Fatty alcohols are an important part of cosmetic formulations as they are the building blocks of many oft-used ingredients.
Fatty alcohols are the alcohols derived from the natural fats and oils from animal or plant based sources. Due to the unique atomic configuration of fatty alcohols, they have an amphipatic nature, meaning they have both hydrophilic and hydrophobic components.
Fatty alcohols can be used as non-ionic surfactants/ co – surfactants. Fatty alcohols can be used as emulsifiers, emollients, thickeners and also have occlusive properties.
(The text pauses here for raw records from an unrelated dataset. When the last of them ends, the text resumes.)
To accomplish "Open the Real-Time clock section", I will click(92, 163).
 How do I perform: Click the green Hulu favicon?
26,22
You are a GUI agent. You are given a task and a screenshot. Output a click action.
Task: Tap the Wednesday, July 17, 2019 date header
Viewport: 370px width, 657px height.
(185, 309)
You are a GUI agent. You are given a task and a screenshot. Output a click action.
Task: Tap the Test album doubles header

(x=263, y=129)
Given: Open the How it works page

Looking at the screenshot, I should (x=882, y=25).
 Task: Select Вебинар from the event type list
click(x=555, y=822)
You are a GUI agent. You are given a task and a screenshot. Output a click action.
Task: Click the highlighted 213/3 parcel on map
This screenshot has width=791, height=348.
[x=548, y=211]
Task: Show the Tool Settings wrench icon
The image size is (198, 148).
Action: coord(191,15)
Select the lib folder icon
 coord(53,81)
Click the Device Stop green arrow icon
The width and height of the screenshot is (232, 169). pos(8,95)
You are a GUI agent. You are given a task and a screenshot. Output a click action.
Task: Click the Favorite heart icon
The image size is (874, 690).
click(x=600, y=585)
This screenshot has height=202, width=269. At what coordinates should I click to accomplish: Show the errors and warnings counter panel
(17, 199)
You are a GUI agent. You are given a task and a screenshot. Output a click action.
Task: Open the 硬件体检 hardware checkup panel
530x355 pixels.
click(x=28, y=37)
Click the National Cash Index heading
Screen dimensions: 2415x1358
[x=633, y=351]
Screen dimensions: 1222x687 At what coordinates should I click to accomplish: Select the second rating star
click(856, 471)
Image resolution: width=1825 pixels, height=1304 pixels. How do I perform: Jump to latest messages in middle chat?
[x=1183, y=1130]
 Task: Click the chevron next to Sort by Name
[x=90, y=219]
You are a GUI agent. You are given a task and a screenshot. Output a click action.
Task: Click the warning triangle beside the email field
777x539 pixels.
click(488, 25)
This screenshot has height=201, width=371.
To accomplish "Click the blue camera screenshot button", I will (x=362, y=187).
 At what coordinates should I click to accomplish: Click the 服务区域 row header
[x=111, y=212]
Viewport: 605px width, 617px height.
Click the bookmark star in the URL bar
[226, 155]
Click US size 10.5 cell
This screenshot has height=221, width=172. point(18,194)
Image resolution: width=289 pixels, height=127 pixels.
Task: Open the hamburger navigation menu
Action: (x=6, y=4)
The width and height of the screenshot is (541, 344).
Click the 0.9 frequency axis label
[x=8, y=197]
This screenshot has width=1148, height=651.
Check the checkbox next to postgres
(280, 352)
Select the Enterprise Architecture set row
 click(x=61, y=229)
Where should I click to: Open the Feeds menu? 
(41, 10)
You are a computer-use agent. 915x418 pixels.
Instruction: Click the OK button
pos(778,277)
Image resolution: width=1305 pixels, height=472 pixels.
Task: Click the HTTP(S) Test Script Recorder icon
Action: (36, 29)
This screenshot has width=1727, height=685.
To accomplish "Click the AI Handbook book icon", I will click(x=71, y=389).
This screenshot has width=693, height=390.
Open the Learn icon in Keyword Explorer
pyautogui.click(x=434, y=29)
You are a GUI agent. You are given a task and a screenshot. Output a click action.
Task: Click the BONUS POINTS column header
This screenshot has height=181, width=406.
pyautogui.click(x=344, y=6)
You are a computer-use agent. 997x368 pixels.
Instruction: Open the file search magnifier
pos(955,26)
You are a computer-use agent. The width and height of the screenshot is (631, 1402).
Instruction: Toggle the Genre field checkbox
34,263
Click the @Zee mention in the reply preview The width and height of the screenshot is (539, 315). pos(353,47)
Fatty alcohols can also give products a smoother, more velvety feel and better slip.
Common fatty alcohols
- Behenyl alcohol
- Cetearyl alcohol
- Stearyl Alcohol
- Lauryl alcohol
Where do fatty alcohols come from?
Typically, fatty alcohols are made from vegetable feedstocks such as coconut oil and palm oil, but they can also be made from petroleum sources.
The first step to make a fatty alcohol is to convert these oils into a methyl ester or fatty acid. This creates crude glycerine, and the fatty acid is then fractionated and hydrogenated to make a fatty alcohol.
Alcohols are often distilled and fractionated in order to manipulate the chain length of the carbons and thus manipulate the properties of each fatty alcohol.